Inframenews.id, Parigi Moutong – Ketua DPRD Parigi Moutong, Alfres Masboy Tonggiroh, mengakui bahwa persoalan pertambangan di daerah ini menempatkan DPRD pada posisi dilematis.
“Urusan tambang ini kan kompleks. Bukan hanya soal meminta menutup tambang saat demo, karena ada juga masyarakat yang meminta agar diizinkan menambang,” ujar Alfres saat menerima 10 mahasiswa di ruang aspirasi DPRD, Senin (26/1/2026).
Alfres menjelaskan, penutupan tambang berdampak langsung pada lapangan pekerjaan, karena banyak warga menggantungkan hidup dari sektor ini.
“Kalau ditutup tambang, ada orang-orang yang bekerja di sana. Ini membutuhkan sikap bijak dalam menentukan kebijakan,” tambah politisi PDI Perjuangan itu.

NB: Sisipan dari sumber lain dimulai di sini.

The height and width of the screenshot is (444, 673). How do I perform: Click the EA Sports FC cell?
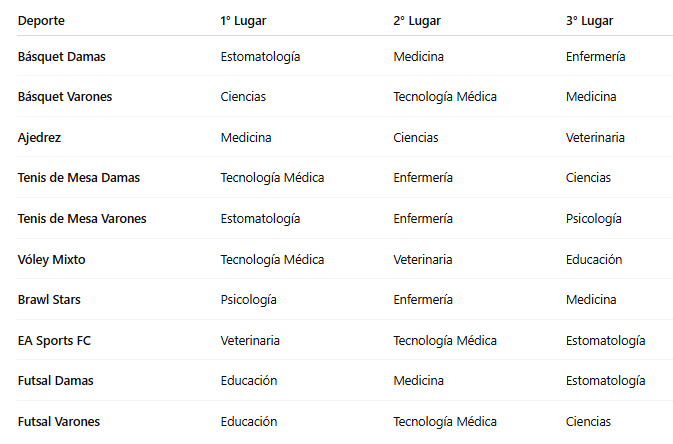click(54, 341)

Ia menegaskan, DPRD sepakat menolak pertambangan ilegal (PETI), tetapi kebijakan ini tetap menimbulkan konsekuensi sosial yang harus dipikirkan bersama.
“Masyarakat yang menuntut penutupan tambang ada, tapi ada juga yang mencari nafkah dari aktivitas tambang. Kami harus membuat kebijakan yang adil dan bijak,” ucap Alfres.
Terkait dugaan keterlibatan oknum aparat atau birokrasi dalam PETI, Alfres menekankan DPRD tidak bisa menilai sepihak tanpa bukti kuat.
“Kalau ada, itu ranah aparat penegak hukum,” tegasnya.
Alfres juga menegaskan, seluruh anggota DPRD sepakat wilayah pertambangan tidak boleh bertentangan dengan lahan pertanian pangan berkelanjutan (LP2B).
“Empat puluh anggota DPRD sepakat bahwa wilayah pertambangan tidak boleh bertentangan dengan LP2B,” pungkasnya.